KİTLESELLEŞEN SAYI ÖVÜCÜLÜĞÜNE VE AKTİVİZMİNE KARŞI MUKTEDİRİN BİTMEYEN SALDIRISI

Her gün birçok olay oluyor ve bu olaylar dünkü olayı unutturmaya başlıyor. Toplumsal varlıktan bahsedebilmek için belki de bu minvalde hafızanın önemine yeniden değinmek ve belleği oluşturan anları korumak, devamlılığını sağlamak gerekiyor. Toplum ve toplumsal hareketliliğin oluşabilmesi için tutunma noktalarının var olması savaş coğrafyasında, devlet zoruyla boşaltılmış ve göçe zorlanmış bölgelerde olabilmesi amentü gibidir. Ancak metropoller de dahil olmak üzere her gün birçok olay yaşıyor ya da karşılaşılıyoruz ve yaşanan kriz anlarının kronolojisini çıkaramayacak kadar da dünden uzaklaşabiliyoruz. Kronoloji çıkarmak hafıza ile ve mücadelenin istikrarı ile oluyorsa anlamlı oluyor ancak istatistiği ya da büyük rakamları takip etme şimdilerde aktivizmin belki de en önemli çehresi olmaya başlıyor.
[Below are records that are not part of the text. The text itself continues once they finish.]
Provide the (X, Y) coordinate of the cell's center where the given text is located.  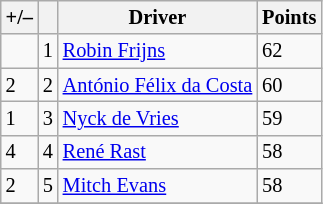
René Rast (158, 152)
Driver (158, 17)
António Félix da Costa (158, 85)
Points (289, 17)
62 (289, 51)
5 (48, 186)
60 (289, 85)
3 (48, 118)
Nyck de Vries (158, 118)
59 (289, 118)
+/– (20, 17)
Robin Frijns (158, 51)
Mitch Evans (158, 186)
Locate the cell with the specified text and output its (x, y) center coordinate. 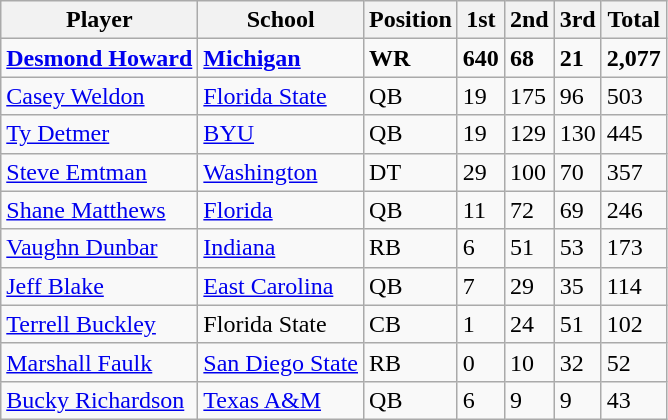
DT (411, 172)
7 (480, 286)
Florida (281, 210)
43 (634, 400)
East Carolina (281, 286)
114 (634, 286)
100 (529, 172)
69 (578, 210)
Casey Weldon (100, 96)
68 (529, 58)
Steve Emtman (100, 172)
BYU (281, 134)
Michigan (281, 58)
Ty Detmer (100, 134)
173 (634, 248)
Terrell Buckley (100, 324)
445 (634, 134)
129 (529, 134)
640 (480, 58)
32 (578, 362)
2,077 (634, 58)
Jeff Blake (100, 286)
Marshall Faulk (100, 362)
Position (411, 20)
0 (480, 362)
11 (480, 210)
WR (411, 58)
357 (634, 172)
503 (634, 96)
53 (578, 248)
10 (529, 362)
Texas A&M (281, 400)
102 (634, 324)
24 (529, 324)
21 (578, 58)
1 (480, 324)
Desmond Howard (100, 58)
2nd (529, 20)
3rd (578, 20)
1st (480, 20)
72 (529, 210)
246 (634, 210)
Vaughn Dunbar (100, 248)
CB (411, 324)
35 (578, 286)
Total (634, 20)
Shane Matthews (100, 210)
52 (634, 362)
Bucky Richardson (100, 400)
130 (578, 134)
School (281, 20)
Indiana (281, 248)
96 (578, 96)
175 (529, 96)
San Diego State (281, 362)
70 (578, 172)
Washington (281, 172)
Player (100, 20)
Locate the cell with the specified text and output its [X, Y] center coordinate. 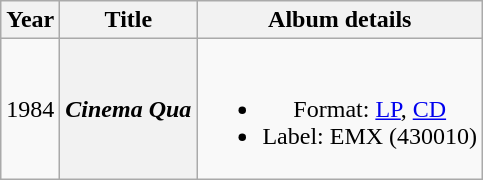
Year [30, 20]
Title [128, 20]
Format: LP, CDLabel: EMX (430010) [340, 109]
1984 [30, 109]
Cinema Qua [128, 109]
Album details [340, 20]
For the text-containing cell, return its midpoint in (x, y) coordinate format. 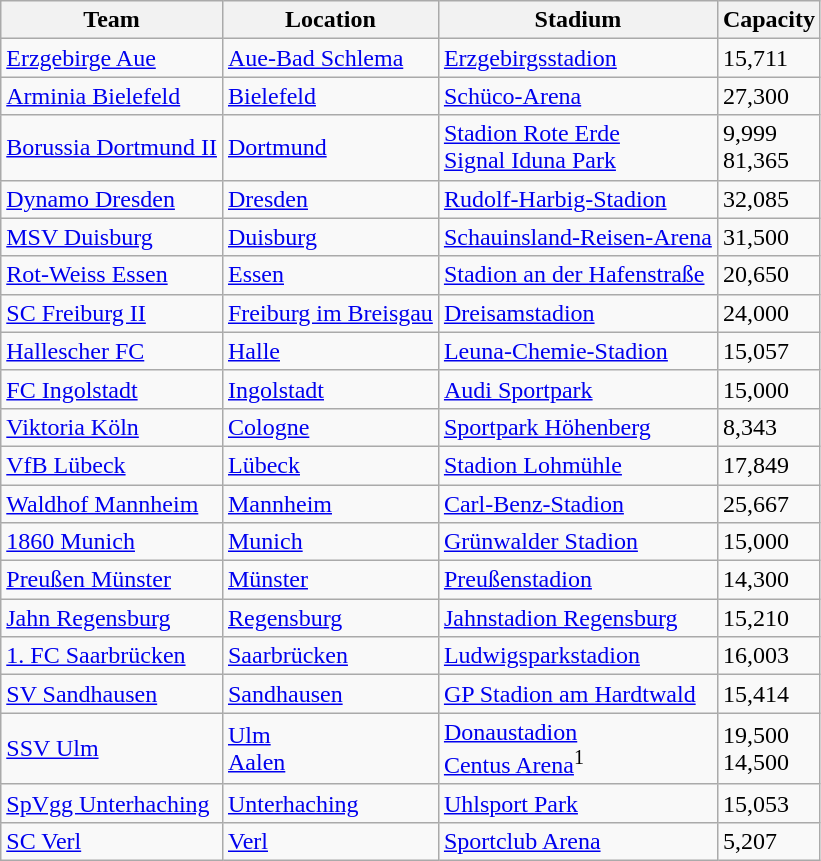
Saarbrücken (330, 656)
1860 Munich (112, 542)
25,667 (768, 503)
Unterhaching (330, 803)
Uhlsport Park (578, 803)
Freiburg im Breisgau (330, 313)
Team (112, 20)
Lübeck (330, 465)
Schauinsland-Reisen-Arena (578, 237)
Duisburg (330, 237)
14,300 (768, 580)
Dynamo Dresden (112, 199)
Stadium (578, 20)
31,500 (768, 237)
Dortmund (330, 148)
Stadion Rote ErdeSignal Iduna Park (578, 148)
SC Verl (112, 841)
SpVgg Unterhaching (112, 803)
Cologne (330, 427)
Capacity (768, 20)
Verl (330, 841)
Stadion an der Hafenstraße (578, 275)
Borussia Dortmund II (112, 148)
Schüco-Arena (578, 96)
19,50014,500 (768, 749)
DonaustadionCentus Arena1 (578, 749)
Rudolf-Harbig-Stadion (578, 199)
17,849 (768, 465)
15,053 (768, 803)
16,003 (768, 656)
FC Ingolstadt (112, 389)
Munich (330, 542)
Jahnstadion Regensburg (578, 618)
Ingolstadt (330, 389)
32,085 (768, 199)
Location (330, 20)
Audi Sportpark (578, 389)
Erzgebirgsstadion (578, 58)
Waldhof Mannheim (112, 503)
24,000 (768, 313)
GP Stadion am Hardtwald (578, 694)
Leuna-Chemie-Stadion (578, 351)
VfB Lübeck (112, 465)
Viktoria Köln (112, 427)
27,300 (768, 96)
Halle (330, 351)
SSV Ulm (112, 749)
MSV Duisburg (112, 237)
5,207 (768, 841)
Dresden (330, 199)
Preußen Münster (112, 580)
SV Sandhausen (112, 694)
Aue-Bad Schlema (330, 58)
Bielefeld (330, 96)
Grünwalder Stadion (578, 542)
Stadion Lohmühle (578, 465)
Regensburg (330, 618)
UlmAalen (330, 749)
9,99981,365 (768, 148)
Essen (330, 275)
Preußenstadion (578, 580)
Hallescher FC (112, 351)
Carl-Benz-Stadion (578, 503)
Dreisamstadion (578, 313)
Jahn Regensburg (112, 618)
15,210 (768, 618)
1. FC Saarbrücken (112, 656)
8,343 (768, 427)
20,650 (768, 275)
Ludwigsparkstadion (578, 656)
15,414 (768, 694)
Sportclub Arena (578, 841)
15,057 (768, 351)
Arminia Bielefeld (112, 96)
Sandhausen (330, 694)
Rot-Weiss Essen (112, 275)
SC Freiburg II (112, 313)
15,711 (768, 58)
Sportpark Höhenberg (578, 427)
Münster (330, 580)
Mannheim (330, 503)
Erzgebirge Aue (112, 58)
Find where the given text appears and provide that cell's center as (X, Y) coordinate. 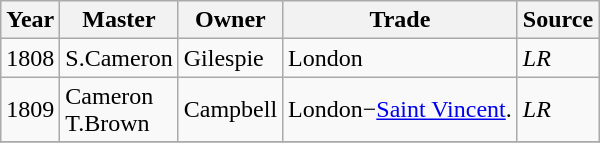
Gilespie (230, 58)
London (400, 58)
Owner (230, 20)
1808 (30, 58)
Master (119, 20)
CameronT.Brown (119, 110)
Source (558, 20)
Trade (400, 20)
Year (30, 20)
Campbell (230, 110)
1809 (30, 110)
London−Saint Vincent. (400, 110)
S.Cameron (119, 58)
Pinpoint the cell where the given text exists, returning its [x, y] midpoint coordinate. 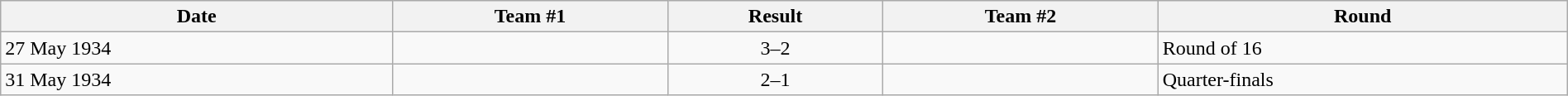
Round of 16 [1363, 48]
Team #1 [530, 17]
2–1 [775, 79]
31 May 1934 [197, 79]
27 May 1934 [197, 48]
Result [775, 17]
Round [1363, 17]
Date [197, 17]
Quarter-finals [1363, 79]
3–2 [775, 48]
Team #2 [1021, 17]
Provide the (X, Y) coordinate of the cell's center where the given text is located.  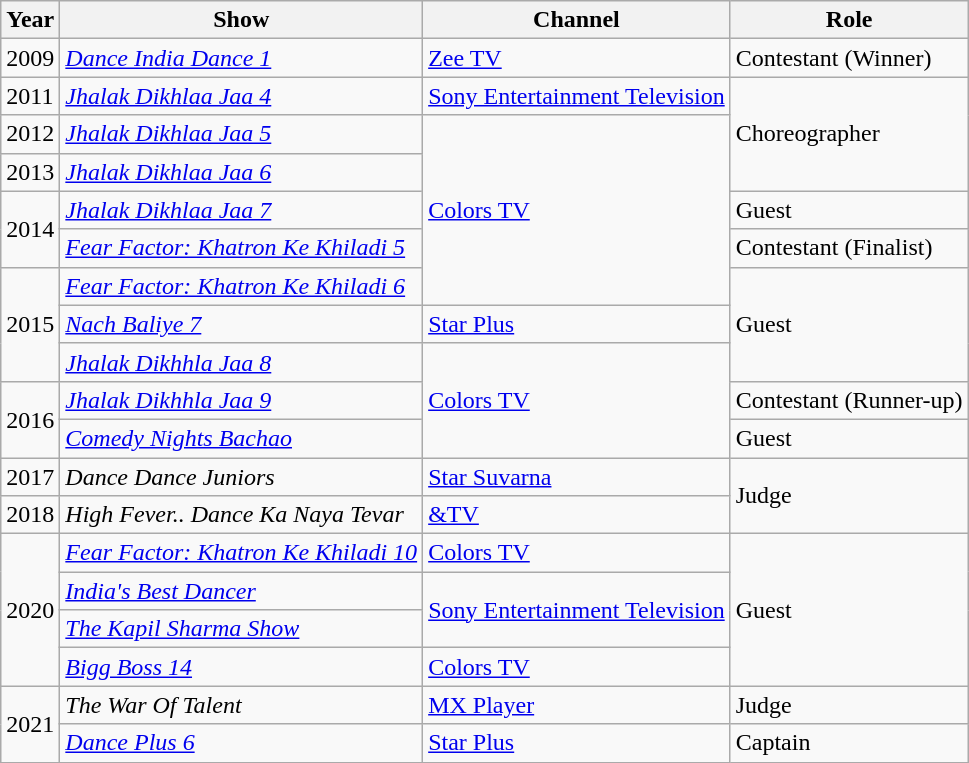
Year (30, 20)
Nach Baliye 7 (242, 324)
MX Player (577, 705)
High Fever.. Dance Ka Naya Tevar (242, 515)
Channel (577, 20)
&TV (577, 515)
Jhalak Dikhhla Jaa 8 (242, 362)
Captain (849, 743)
Zee TV (577, 58)
2011 (30, 96)
India's Best Dancer (242, 591)
2015 (30, 324)
Jhalak Dikhlaa Jaa 6 (242, 172)
Star Suvarna (577, 477)
2014 (30, 229)
Fear Factor: Khatron Ke Khiladi 10 (242, 553)
Show (242, 20)
2017 (30, 477)
2016 (30, 419)
Jhalak Dikhlaa Jaa 4 (242, 96)
Contestant (Winner) (849, 58)
Dance Dance Juniors (242, 477)
2013 (30, 172)
2009 (30, 58)
Dance Plus 6 (242, 743)
Choreographer (849, 134)
The War Of Talent (242, 705)
The Kapil Sharma Show (242, 629)
Bigg Boss 14 (242, 667)
Jhalak Dikhlaa Jaa 7 (242, 210)
Contestant (Runner-up) (849, 400)
Dance India Dance 1 (242, 58)
Comedy Nights Bachao (242, 438)
Fear Factor: Khatron Ke Khiladi 5 (242, 248)
Fear Factor: Khatron Ke Khiladi 6 (242, 286)
Jhalak Dikhhla Jaa 9 (242, 400)
2020 (30, 610)
Role (849, 20)
2021 (30, 724)
2018 (30, 515)
Jhalak Dikhlaa Jaa 5 (242, 134)
2012 (30, 134)
Contestant (Finalist) (849, 248)
Pinpoint the cell where the given text exists, returning its [x, y] midpoint coordinate. 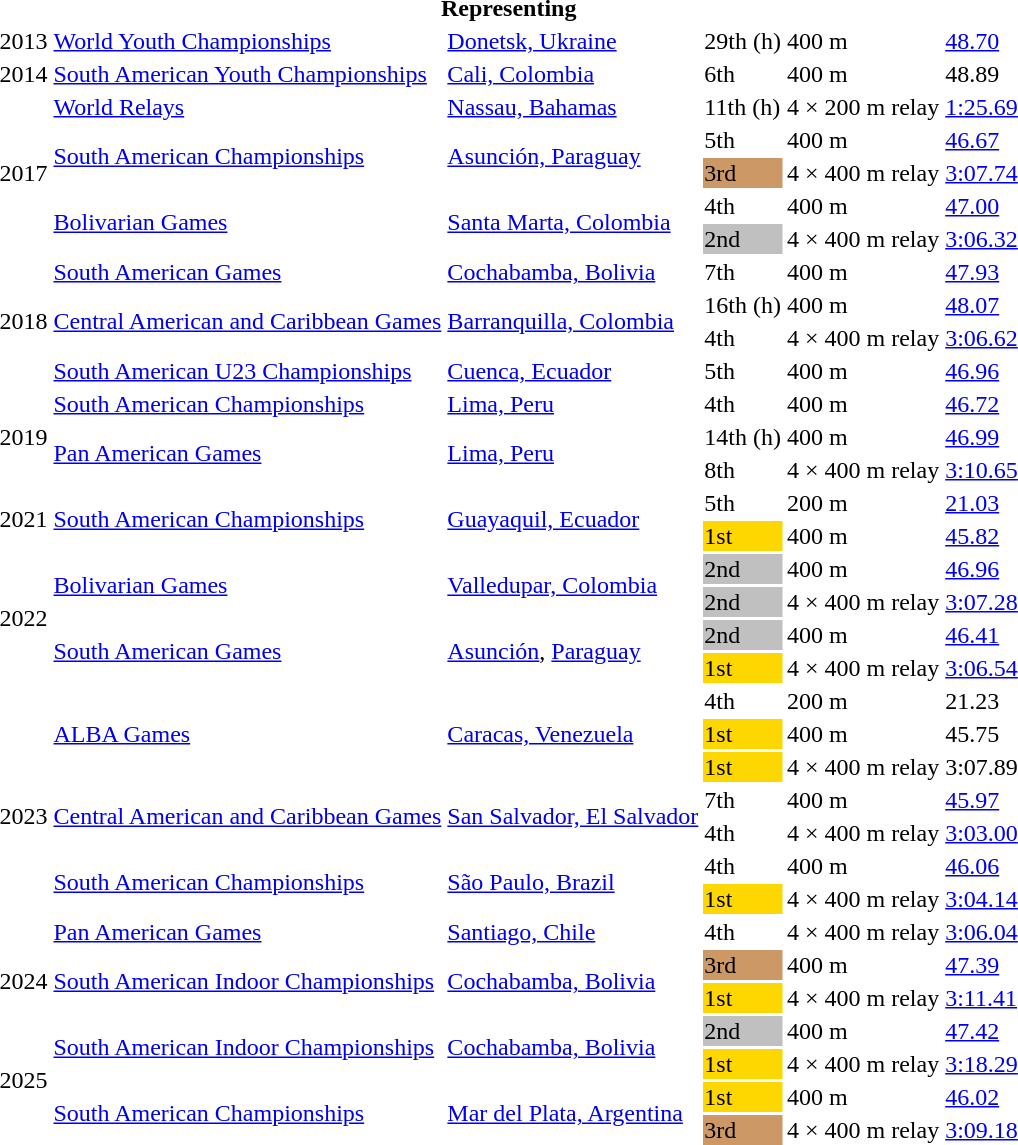
Caracas, Venezuela [573, 734]
11th (h) [743, 107]
World Relays [248, 107]
San Salvador, El Salvador [573, 816]
ALBA Games [248, 734]
14th (h) [743, 437]
São Paulo, Brazil [573, 882]
6th [743, 74]
South American U23 Championships [248, 371]
World Youth Championships [248, 41]
Mar del Plata, Argentina [573, 1114]
South American Youth Championships [248, 74]
29th (h) [743, 41]
16th (h) [743, 305]
Santa Marta, Colombia [573, 222]
Nassau, Bahamas [573, 107]
Cali, Colombia [573, 74]
Guayaquil, Ecuador [573, 520]
Donetsk, Ukraine [573, 41]
Valledupar, Colombia [573, 586]
8th [743, 470]
Santiago, Chile [573, 932]
Cuenca, Ecuador [573, 371]
Barranquilla, Colombia [573, 322]
4 × 200 m relay [864, 107]
Scan for the cell matching the given text and deliver its (x, y) coordinate at center. 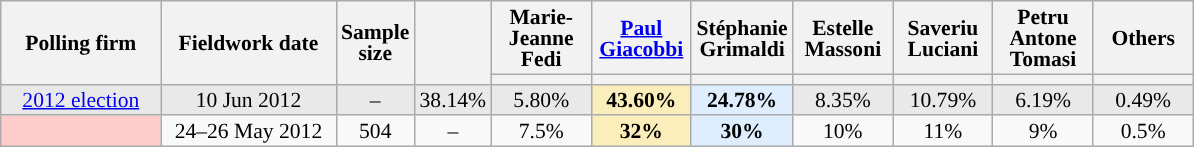
32% (641, 132)
Samplesize (375, 42)
30% (742, 132)
24–26 May 2012 (248, 132)
504 (375, 132)
6.19% (1043, 100)
0.49% (1143, 100)
2012 election (81, 100)
Polling firm (81, 42)
24.78% (742, 100)
Others (1143, 38)
Stéphanie Grimaldi (742, 38)
0.5% (1143, 132)
10 Jun 2012 (248, 100)
43.60% (641, 100)
5.80% (541, 100)
Saveriu Luciani (943, 38)
Marie-Jeanne Fedi (541, 38)
10.79% (943, 100)
Fieldwork date (248, 42)
9% (1043, 132)
11% (943, 132)
Petru Antone Tomasi (1043, 38)
Paul Giacobbi (641, 38)
10% (843, 132)
8.35% (843, 100)
7.5% (541, 132)
38.14% (452, 100)
Estelle Massoni (843, 38)
Provide the (X, Y) coordinate of the cell's center where the given text is located.  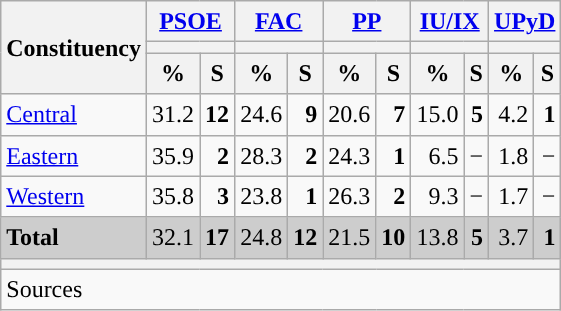
Western (74, 196)
1.7 (512, 196)
23.8 (262, 196)
UPyD (525, 22)
Total (74, 238)
17 (218, 238)
26.3 (350, 196)
35.9 (172, 156)
24.6 (262, 114)
3 (218, 196)
15.0 (438, 114)
PP (367, 22)
21.5 (350, 238)
1.8 (512, 156)
Eastern (74, 156)
Constituency (74, 48)
Central (74, 114)
9.3 (438, 196)
FAC (279, 22)
31.2 (172, 114)
3.7 (512, 238)
9 (306, 114)
IU/IX (450, 22)
13.8 (438, 238)
24.8 (262, 238)
6.5 (438, 156)
7 (394, 114)
4.2 (512, 114)
PSOE (190, 22)
28.3 (262, 156)
35.8 (172, 196)
24.3 (350, 156)
32.1 (172, 238)
Sources (281, 290)
20.6 (350, 114)
10 (394, 238)
Output the (X, Y) coordinate of the center of the cell containing the given text.  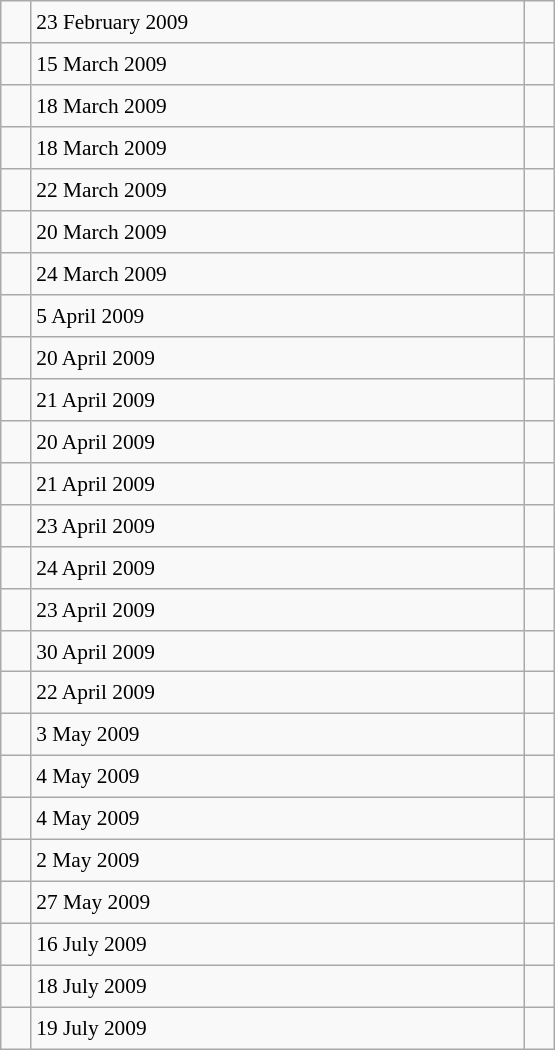
15 March 2009 (278, 64)
22 March 2009 (278, 190)
20 March 2009 (278, 232)
5 April 2009 (278, 316)
19 July 2009 (278, 1028)
24 March 2009 (278, 274)
30 April 2009 (278, 651)
18 July 2009 (278, 986)
23 February 2009 (278, 22)
24 April 2009 (278, 567)
3 May 2009 (278, 735)
16 July 2009 (278, 945)
22 April 2009 (278, 693)
27 May 2009 (278, 903)
2 May 2009 (278, 861)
Hannah Arendt 'İnsanlık Durumu'nda şunu belirtir: "İstatistiğin yasaları yalnızca büyük sayılar ve uzun dönemler söz konusu olduğunda geçerlidir. Dolayısıyla eylemler ile olaylar istatistikte sadece sapma ya da düzensizlik olarak yer alabilirler. İstatistik bu konuda edimler ve olayların gündelik yaşamda ve tarihte nadiren görüldükleri şeklinde bir meşrulaştırmaya başvurur. Böylelikle gündelik davranışa veya otomatik eğilimlere girmeyen her şey önemsiz sayılıp devre dışı bırakıldığında, tarihte ve politikada anlam arayışını umutsuz bir çabaya dönüştürür." Kısacası şu şekilde belirtmekte fayda var: biyopolitika için önemli bir uzam olan istatistik ki özellikle sayıların yani büyük sayıların sosyal medyada en fazla kullanım biçimlerinde 700'üncü hafta, 80'inci ayında Roboski, açlık grevinde 324'üncü gün, 16 gün süren orman yangını, 103 gün süren operasyonlar, altıncı kez uzatılan OHAL olarak gündem oluyor. Ancak devletinde müdahale sekansı oluşturduğu alanlarda sayıların büyüklüğüne karşı kitlenin devamsızlığı ayrı bir çelişkidir.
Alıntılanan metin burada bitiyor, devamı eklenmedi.